Task instructions – Print exactly the lines below between the line holding "[Disqus] (66, 1582)" and the line holding "Domaine Comte Georges de Vogüé, Musigny", inclusive, and nothing more.

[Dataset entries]

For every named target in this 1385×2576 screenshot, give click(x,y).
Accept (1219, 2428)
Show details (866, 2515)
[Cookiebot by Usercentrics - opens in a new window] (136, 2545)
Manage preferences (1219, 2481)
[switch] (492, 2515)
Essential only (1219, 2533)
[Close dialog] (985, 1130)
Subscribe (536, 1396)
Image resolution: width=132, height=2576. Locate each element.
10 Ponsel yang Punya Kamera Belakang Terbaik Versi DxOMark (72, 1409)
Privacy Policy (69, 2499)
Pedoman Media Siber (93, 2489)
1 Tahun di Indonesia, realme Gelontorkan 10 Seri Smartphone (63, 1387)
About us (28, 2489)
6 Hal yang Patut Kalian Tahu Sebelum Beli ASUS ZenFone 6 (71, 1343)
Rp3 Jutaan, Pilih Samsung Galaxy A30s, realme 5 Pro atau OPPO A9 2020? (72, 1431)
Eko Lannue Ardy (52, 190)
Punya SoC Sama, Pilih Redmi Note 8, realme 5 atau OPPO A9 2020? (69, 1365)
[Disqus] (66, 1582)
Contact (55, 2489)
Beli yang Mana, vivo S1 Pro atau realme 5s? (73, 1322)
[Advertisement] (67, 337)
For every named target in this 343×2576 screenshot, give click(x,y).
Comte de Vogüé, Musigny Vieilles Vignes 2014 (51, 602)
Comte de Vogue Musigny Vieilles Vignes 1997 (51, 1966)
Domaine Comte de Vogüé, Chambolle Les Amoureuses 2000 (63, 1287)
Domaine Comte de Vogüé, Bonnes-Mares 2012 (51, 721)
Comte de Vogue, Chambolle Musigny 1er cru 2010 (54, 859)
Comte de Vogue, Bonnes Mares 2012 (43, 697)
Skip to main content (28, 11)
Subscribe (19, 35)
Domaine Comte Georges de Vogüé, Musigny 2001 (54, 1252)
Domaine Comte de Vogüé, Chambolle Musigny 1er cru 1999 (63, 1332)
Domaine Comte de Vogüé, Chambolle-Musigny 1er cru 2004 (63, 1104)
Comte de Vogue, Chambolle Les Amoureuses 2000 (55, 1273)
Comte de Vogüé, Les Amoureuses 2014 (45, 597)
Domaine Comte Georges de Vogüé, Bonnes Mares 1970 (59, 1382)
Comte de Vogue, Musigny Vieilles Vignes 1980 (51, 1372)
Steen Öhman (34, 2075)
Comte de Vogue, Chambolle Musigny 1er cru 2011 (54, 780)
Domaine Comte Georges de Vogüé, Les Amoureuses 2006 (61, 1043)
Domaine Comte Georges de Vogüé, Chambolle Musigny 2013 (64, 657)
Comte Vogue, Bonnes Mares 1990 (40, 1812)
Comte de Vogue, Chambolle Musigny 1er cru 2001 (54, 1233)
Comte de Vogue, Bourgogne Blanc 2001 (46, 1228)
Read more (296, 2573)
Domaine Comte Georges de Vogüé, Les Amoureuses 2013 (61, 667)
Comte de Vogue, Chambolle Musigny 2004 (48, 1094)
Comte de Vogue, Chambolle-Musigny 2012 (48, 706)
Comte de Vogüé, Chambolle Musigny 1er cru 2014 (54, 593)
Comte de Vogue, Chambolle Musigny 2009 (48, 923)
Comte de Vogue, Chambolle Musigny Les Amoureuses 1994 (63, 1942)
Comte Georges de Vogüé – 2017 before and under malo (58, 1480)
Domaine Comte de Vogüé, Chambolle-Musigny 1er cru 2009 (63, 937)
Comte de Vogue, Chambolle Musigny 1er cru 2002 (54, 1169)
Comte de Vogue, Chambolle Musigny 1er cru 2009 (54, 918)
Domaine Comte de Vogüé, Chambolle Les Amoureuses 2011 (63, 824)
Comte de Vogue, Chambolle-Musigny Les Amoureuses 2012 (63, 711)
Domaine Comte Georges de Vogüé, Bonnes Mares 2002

Response –
[Disqus] (66, 1582)
Contact (55, 2489)
Beli yang Mana, vivo S1 Pro atau realme 5s? (73, 1322)
[Advertisement] (67, 337)
For every named target in this 343×2576 screenshot, give click(x,y).
Comte de Vogüé, Musigny Vieilles Vignes 2014 (51, 602)
Comte de Vogue Musigny Vieilles Vignes 1997 (51, 1966)
Domaine Comte de Vogüé, Chambolle Les Amoureuses 2000 (63, 1287)
Domaine Comte de Vogüé, Bonnes-Mares 2012 (51, 721)
Comte de Vogue, Chambolle Musigny 1er cru 2010 (54, 859)
Comte de Vogue, Bonnes Mares 2012 (43, 697)
Skip to main content (28, 11)
Subscribe (19, 35)
Domaine Comte Georges de Vogüé, Musigny 2001 (54, 1252)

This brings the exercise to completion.